Bug 1700

Summary: ssh-agent dies under high load
Product: Portable OpenSSH Reporter: PFudd <kernel>
Component: ssh-agentAssignee: Assigned to nobody <unassigned-bugs>
Status: CLOSED INVALID    
Severity: minor CC: t8m
Priority: P2    
Version: 5.1p1   
Hardware: ix86   
OS: Linux   

Description PFudd 2010-01-21 17:52:18 AEDT
Hi..

I've found that under high load, the ssh-agent process dies.

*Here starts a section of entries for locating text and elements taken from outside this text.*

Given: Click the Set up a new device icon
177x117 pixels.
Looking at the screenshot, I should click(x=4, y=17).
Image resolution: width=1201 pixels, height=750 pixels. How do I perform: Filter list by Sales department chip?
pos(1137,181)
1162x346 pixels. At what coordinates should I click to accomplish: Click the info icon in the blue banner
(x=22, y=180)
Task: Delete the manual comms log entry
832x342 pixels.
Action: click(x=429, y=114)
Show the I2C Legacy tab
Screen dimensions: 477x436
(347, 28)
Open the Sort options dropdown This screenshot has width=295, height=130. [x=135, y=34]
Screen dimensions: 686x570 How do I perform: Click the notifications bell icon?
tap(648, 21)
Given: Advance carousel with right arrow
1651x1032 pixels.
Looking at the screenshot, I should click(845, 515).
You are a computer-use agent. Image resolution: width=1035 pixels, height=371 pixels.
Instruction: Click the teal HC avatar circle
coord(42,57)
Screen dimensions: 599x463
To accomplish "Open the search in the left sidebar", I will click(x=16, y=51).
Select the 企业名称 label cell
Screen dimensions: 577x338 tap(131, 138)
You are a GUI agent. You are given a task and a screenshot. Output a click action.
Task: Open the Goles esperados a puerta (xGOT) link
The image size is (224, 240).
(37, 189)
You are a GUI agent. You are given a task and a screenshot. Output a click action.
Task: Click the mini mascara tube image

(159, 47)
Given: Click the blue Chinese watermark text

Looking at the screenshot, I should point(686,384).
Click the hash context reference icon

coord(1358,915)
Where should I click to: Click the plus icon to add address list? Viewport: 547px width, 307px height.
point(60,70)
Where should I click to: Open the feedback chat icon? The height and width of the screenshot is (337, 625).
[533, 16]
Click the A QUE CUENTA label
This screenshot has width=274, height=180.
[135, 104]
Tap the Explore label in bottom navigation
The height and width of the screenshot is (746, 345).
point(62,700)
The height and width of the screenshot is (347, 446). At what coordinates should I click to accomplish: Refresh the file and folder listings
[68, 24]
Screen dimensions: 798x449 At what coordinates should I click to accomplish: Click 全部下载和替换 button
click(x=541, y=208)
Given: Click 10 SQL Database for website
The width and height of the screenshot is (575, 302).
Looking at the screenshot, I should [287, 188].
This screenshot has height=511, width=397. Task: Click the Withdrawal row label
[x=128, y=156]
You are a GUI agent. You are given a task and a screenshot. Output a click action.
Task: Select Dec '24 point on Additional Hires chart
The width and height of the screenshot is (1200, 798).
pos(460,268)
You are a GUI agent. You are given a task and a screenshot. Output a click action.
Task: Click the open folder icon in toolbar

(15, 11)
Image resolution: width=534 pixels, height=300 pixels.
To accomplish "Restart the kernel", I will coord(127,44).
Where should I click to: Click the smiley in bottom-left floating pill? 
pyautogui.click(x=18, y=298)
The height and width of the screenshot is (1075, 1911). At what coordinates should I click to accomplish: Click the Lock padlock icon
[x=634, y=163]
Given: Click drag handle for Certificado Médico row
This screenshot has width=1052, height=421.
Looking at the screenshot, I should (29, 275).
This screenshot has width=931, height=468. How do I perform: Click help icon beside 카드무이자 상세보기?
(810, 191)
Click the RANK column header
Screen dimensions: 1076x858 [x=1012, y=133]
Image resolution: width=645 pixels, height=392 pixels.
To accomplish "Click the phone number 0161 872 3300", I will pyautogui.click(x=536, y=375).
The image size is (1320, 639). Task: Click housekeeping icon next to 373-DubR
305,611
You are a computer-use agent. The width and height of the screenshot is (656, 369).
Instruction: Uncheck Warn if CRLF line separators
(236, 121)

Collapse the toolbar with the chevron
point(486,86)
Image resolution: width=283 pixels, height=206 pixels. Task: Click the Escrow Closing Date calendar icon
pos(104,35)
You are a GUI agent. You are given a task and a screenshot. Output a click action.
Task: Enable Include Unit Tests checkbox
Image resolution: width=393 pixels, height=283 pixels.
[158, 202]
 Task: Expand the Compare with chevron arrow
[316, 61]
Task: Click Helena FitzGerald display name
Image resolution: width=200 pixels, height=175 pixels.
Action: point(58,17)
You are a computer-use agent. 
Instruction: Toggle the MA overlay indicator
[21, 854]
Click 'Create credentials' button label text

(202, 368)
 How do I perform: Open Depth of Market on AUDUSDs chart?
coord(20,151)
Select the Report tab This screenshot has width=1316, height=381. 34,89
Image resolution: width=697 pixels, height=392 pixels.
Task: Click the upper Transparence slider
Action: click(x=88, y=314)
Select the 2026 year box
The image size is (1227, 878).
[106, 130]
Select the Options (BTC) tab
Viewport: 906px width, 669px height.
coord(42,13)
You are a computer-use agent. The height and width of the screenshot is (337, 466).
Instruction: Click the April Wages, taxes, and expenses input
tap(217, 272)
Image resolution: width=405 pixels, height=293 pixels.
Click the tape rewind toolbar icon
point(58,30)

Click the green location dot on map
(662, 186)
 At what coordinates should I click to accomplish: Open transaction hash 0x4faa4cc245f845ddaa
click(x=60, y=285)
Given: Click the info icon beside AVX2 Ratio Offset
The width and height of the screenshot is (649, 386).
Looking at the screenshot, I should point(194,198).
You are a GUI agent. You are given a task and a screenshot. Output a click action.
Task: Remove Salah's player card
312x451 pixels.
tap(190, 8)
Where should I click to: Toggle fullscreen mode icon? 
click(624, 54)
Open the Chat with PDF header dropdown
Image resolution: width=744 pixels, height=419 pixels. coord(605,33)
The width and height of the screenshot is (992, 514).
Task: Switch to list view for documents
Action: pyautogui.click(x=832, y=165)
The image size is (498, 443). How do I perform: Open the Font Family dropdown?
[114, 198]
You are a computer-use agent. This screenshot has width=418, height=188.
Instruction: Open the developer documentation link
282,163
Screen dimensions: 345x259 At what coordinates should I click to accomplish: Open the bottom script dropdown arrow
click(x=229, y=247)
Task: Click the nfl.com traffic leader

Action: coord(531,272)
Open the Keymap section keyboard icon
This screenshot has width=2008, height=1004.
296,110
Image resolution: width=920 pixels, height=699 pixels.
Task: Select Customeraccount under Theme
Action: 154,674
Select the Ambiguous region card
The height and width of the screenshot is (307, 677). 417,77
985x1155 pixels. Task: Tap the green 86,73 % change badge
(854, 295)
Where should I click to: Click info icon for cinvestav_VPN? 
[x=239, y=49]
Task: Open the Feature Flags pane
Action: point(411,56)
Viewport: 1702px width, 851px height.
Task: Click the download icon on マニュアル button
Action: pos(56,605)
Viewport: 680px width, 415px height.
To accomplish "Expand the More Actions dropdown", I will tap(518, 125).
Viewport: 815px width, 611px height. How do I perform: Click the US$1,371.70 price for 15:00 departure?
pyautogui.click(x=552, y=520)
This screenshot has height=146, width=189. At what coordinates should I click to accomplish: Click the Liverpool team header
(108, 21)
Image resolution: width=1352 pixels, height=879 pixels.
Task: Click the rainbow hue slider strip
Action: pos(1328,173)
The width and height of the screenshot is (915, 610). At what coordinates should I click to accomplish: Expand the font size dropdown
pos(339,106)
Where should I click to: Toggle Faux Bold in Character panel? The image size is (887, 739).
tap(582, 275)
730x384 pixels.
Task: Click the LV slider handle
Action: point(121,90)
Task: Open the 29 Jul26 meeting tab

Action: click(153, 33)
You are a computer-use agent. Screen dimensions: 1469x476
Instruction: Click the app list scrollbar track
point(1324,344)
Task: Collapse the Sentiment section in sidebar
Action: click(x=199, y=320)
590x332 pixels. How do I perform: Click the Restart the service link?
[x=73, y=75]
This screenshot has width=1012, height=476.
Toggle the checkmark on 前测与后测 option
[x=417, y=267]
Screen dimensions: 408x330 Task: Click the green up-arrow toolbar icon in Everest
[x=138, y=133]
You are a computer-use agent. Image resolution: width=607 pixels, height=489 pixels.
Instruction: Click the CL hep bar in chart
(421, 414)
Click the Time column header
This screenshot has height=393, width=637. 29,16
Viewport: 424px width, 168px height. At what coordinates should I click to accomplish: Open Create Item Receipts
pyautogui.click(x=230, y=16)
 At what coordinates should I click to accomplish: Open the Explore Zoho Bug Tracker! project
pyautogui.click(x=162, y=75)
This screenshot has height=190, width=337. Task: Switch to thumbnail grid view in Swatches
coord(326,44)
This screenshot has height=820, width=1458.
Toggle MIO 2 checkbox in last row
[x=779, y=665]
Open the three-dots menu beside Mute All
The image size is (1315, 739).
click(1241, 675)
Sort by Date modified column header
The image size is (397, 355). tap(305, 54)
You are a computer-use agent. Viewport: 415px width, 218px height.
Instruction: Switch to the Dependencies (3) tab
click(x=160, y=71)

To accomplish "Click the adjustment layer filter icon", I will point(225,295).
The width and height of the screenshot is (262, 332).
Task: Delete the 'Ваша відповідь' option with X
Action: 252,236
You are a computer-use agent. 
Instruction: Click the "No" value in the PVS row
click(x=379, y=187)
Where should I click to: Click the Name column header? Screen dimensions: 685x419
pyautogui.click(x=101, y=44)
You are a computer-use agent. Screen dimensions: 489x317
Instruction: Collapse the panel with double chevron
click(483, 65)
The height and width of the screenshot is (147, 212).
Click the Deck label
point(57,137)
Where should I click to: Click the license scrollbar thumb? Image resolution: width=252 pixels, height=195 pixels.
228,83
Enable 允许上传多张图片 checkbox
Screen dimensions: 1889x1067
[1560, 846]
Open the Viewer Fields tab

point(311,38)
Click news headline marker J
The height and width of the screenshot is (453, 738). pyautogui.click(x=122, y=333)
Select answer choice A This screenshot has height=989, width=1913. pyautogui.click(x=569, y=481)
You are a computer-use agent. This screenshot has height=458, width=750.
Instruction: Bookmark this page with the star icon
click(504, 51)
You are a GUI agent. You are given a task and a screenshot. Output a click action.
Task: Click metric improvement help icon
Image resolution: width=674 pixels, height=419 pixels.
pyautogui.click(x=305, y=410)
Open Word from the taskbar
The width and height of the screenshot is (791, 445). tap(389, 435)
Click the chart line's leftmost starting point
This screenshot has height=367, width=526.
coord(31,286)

The high load environment:
Home computer:  Fedora 10,  openssh-5.1p1
Gateway computer: Fedora 11, openssh-5.2p1
Cluster head node: MacOSX 10.6, openssh-5.2p1
6 Child nodes: MacOSX 10.4, 10.5, 10.6, various versions

The program:
On the cluster head node, run "ssh node### blastall -p blastp ..." hundreds of times (80 jobs simultaneously, using 'make -j 80'), where node### is a random child node.

The crash:
The ssh-agent process running on the home computer dies after a few minutes of this, causing the saved key to be lost, and new ssh connections require the passphrase for my private key.  Running 'ssh-agent tcsh' and 'ssh-add' fixes the problem at least for the children of one terminal window.  Logging out and back in restores full functionality.

Observations:
Running 40 jobs simultaneously works.
I should probably be using an ssh-agent on the cluster head node, or some other method that doesn't use ssh-agent.
I didn't see any rate-limiting code in ssh-agent for openssh-5.1p1, so this is probably a bug, not a feature.

Thanks!
Comment 1 Tomas Mraz 2010-01-21 18:17:14 AEDT
Are you sure that the ssh-agent running on the home computer (Fedora 10) is a real ssh-agent and not for example gnome-keyring-daemon emulating ssh-agent?

echo $SSH_AUTH_SOCK
will tell you more.
Comment 2 PFudd 2010-01-21 18:50:19 AEDT
(In reply to comment #1)
> Are you sure that the ssh-agent running on the home computer (Fedora
> 10) is a real ssh-agent and not for example gnome-keyring-daemon
> emulating ssh-agent?
> 
> echo $SSH_AUTH_SOCK
> will tell you more.

Ah, I see; it is the gnome-keyring-daemon.  I'll go file this bug with them.

Thanks!
Comment 3 PFudd 2010-01-21 19:15:08 AEDT
Apparently it's already been fixed in a later version.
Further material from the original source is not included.